> Brief
All of the records below need to be written out exactly, but without the pictures.
##### Supplied information
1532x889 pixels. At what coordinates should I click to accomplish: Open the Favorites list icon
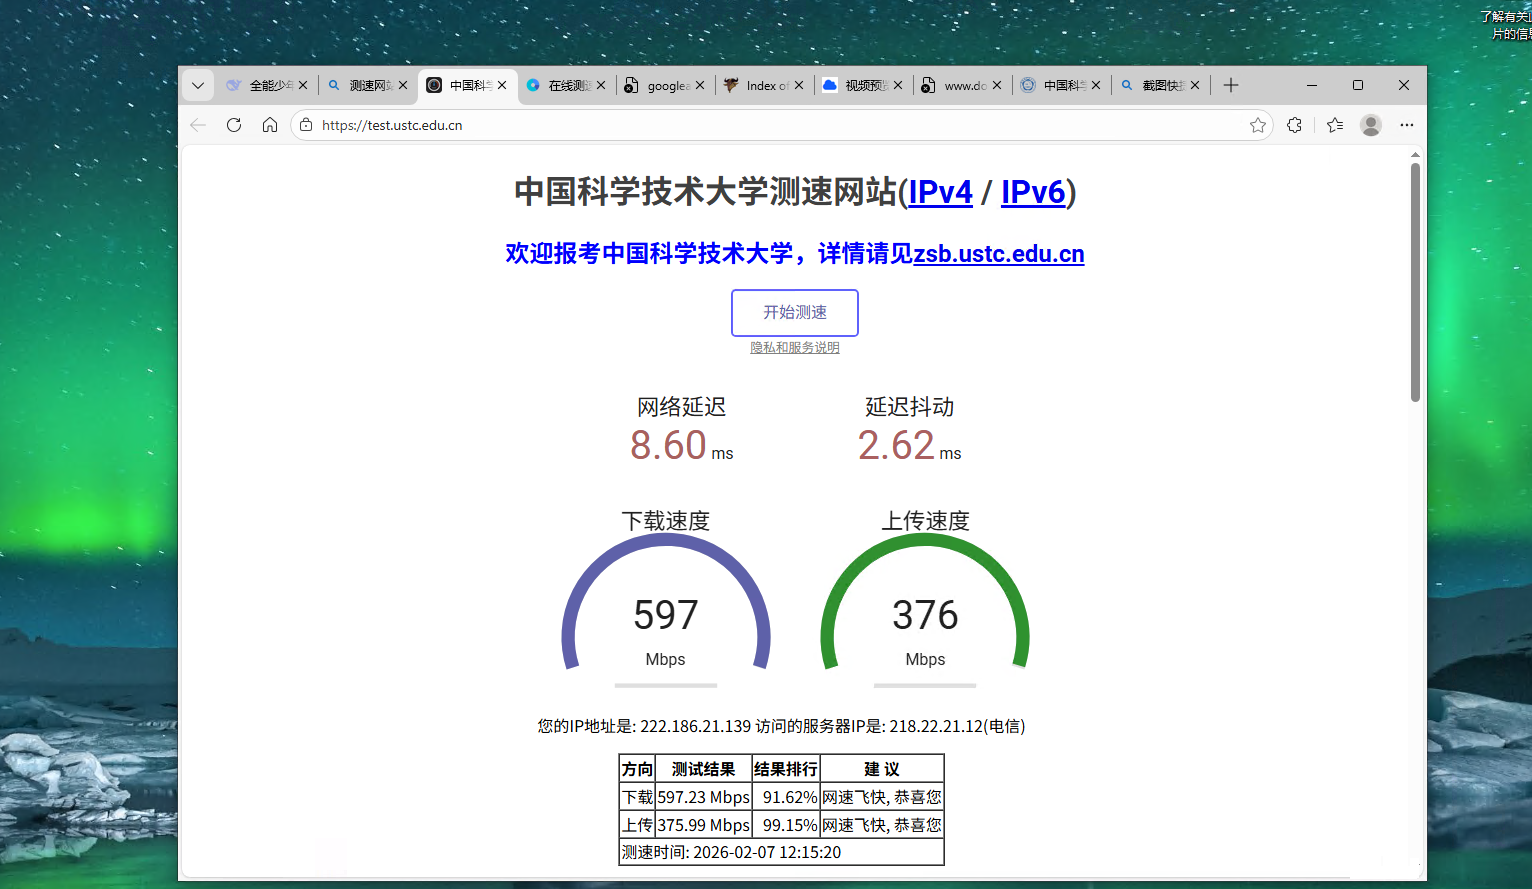[x=1335, y=125]
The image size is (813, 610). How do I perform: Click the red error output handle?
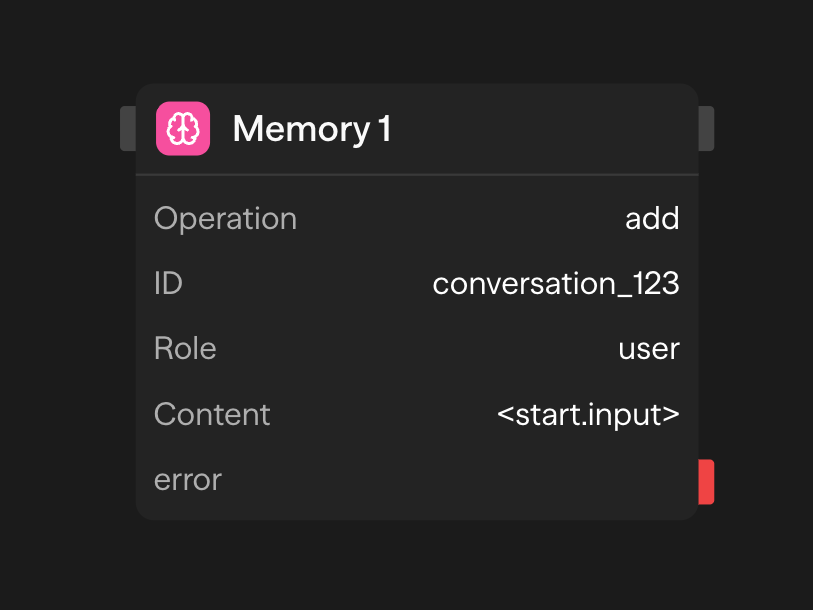(706, 481)
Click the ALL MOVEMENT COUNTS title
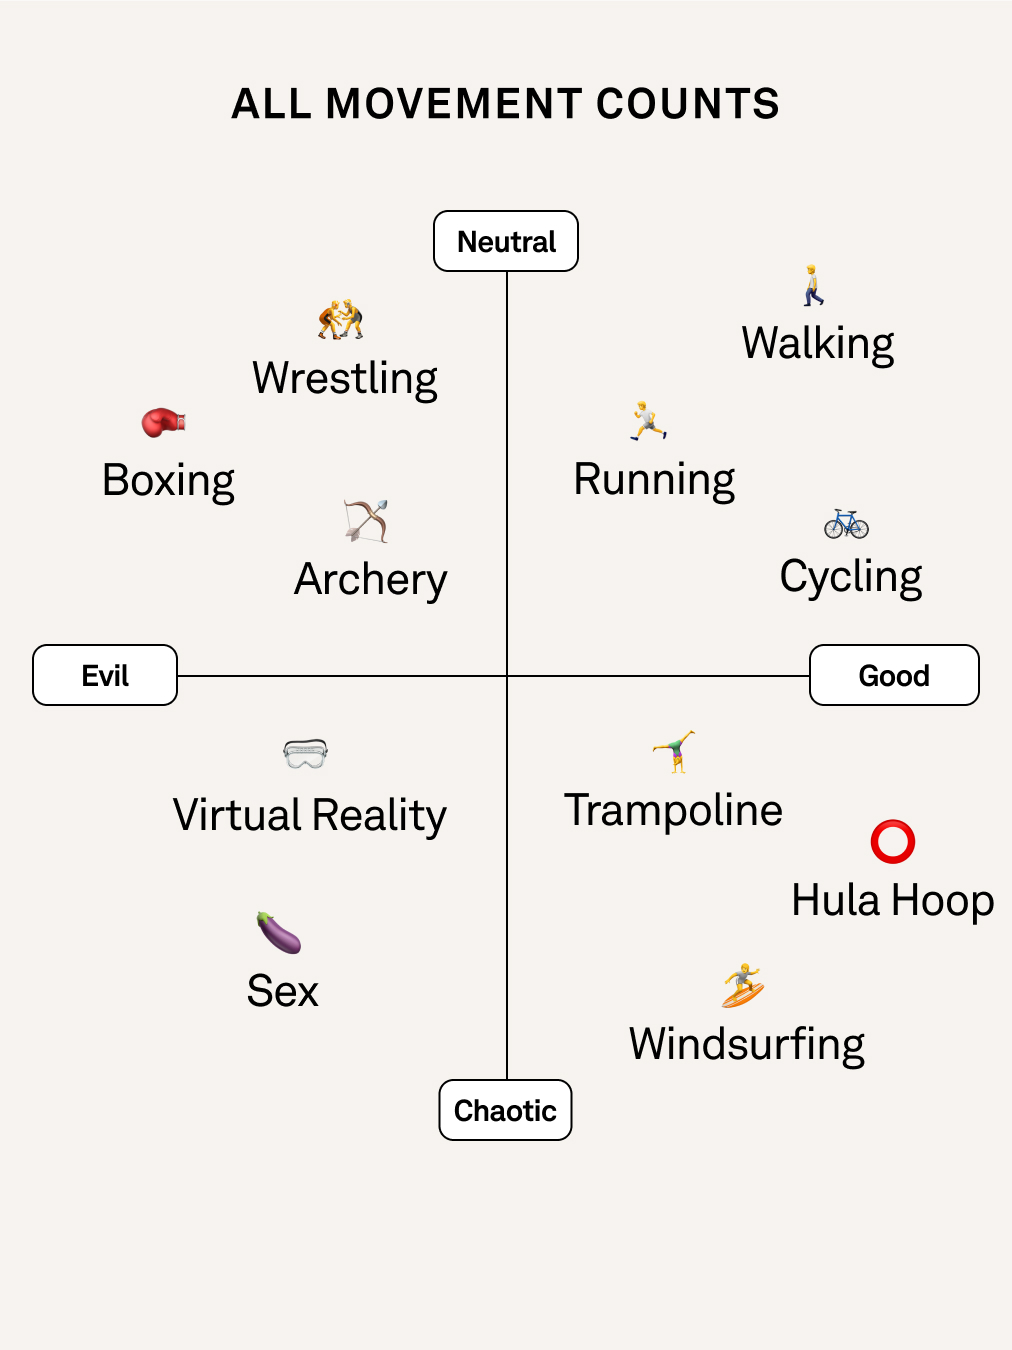 [x=506, y=104]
##########
> Your solution
1532x889 pixels. At what coordinates should I click to accomplish: Open the Favorites list icon
[x=1335, y=125]
The image size is (813, 610). How do I perform: Click the red error output handle?
(706, 481)
Click the ALL MOVEMENT COUNTS title
 [x=506, y=104]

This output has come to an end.